Your task is to repeat the entries underneath exactly, minus the pictures.
- Opening Delimiter -
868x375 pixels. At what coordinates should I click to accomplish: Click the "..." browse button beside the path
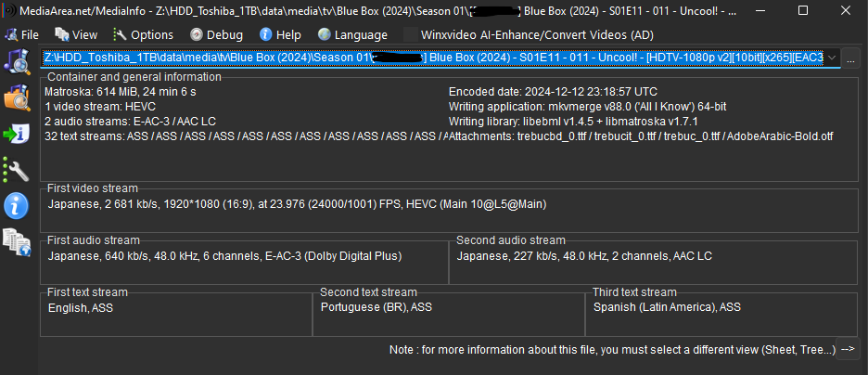tap(852, 58)
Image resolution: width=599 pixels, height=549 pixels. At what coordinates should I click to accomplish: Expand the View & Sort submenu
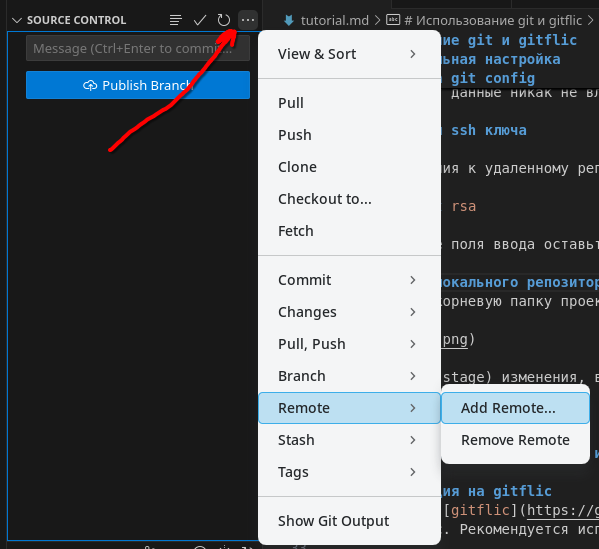[349, 54]
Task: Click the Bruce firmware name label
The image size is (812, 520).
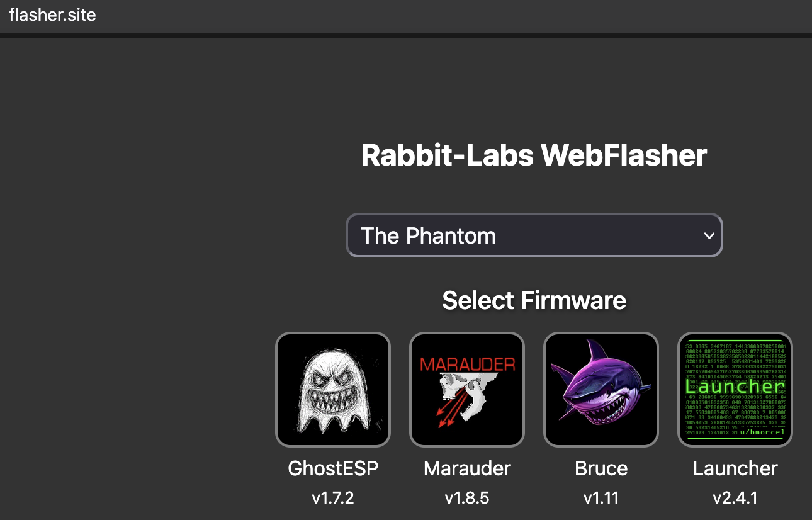Action: pos(601,468)
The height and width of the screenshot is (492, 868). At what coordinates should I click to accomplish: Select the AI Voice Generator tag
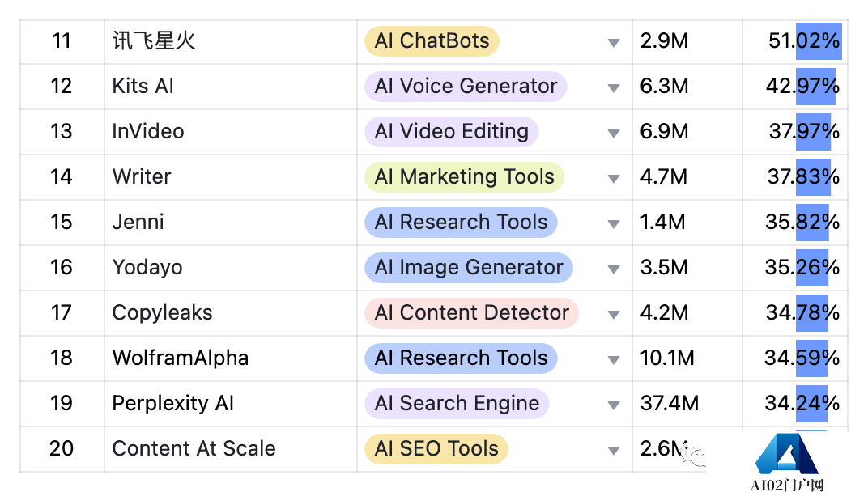[466, 87]
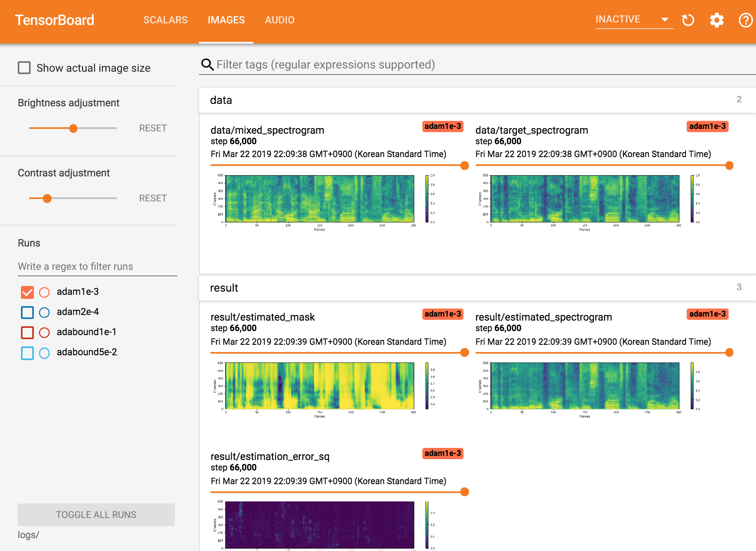Viewport: 756px width, 551px height.
Task: Click the search magnifier icon
Action: [207, 64]
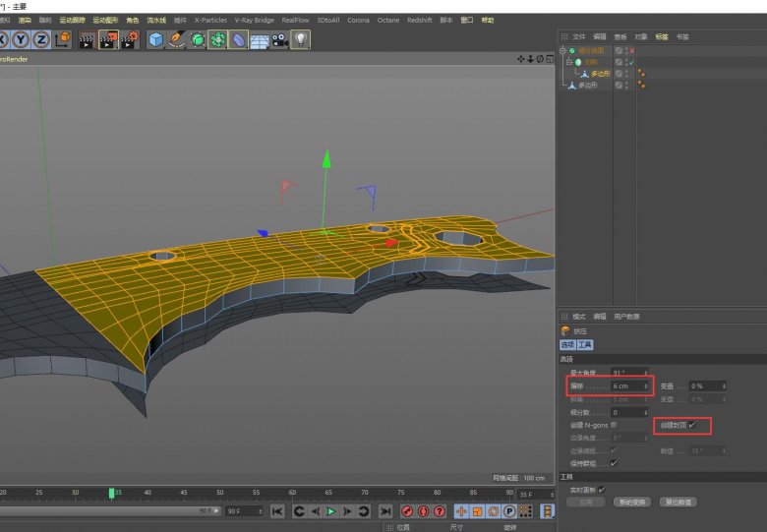Enable the 创建 N-gons checkbox
The image size is (767, 532).
pos(614,424)
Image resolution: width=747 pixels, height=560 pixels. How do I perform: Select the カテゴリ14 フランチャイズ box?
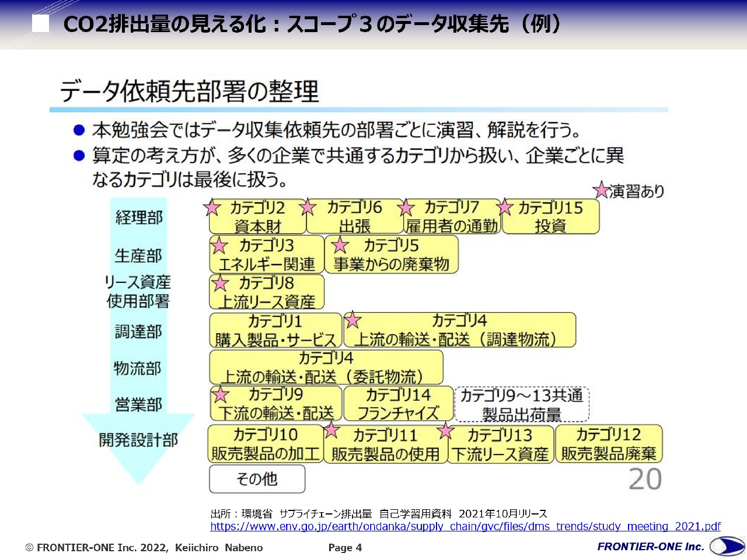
- Closing Delimiter -
§ **OUTPUT FOR THIS TASK**
868x375 pixels. At what coordinates should I click to accomplish: Click the "..." browse button beside the path
tap(852, 58)
Image resolution: width=599 pixels, height=549 pixels. At what coordinates should I click to accomplish: Expand the View & Sort submenu
[349, 54]
Task: Click the Bruce firmware name label
The image size is (812, 520).
Action: pos(601,468)
The height and width of the screenshot is (492, 868). At what coordinates should I click to accomplish: Select the AI Voice Generator tag
[466, 87]
Viewport: 756px width, 551px height.
Task: Click the search magnifier icon
Action: [207, 64]
Enable the 创建 N-gons checkbox
The image size is (767, 532).
pos(614,424)
Image resolution: width=747 pixels, height=560 pixels. How do I perform: Select the カテゴリ14 フランチャイズ box?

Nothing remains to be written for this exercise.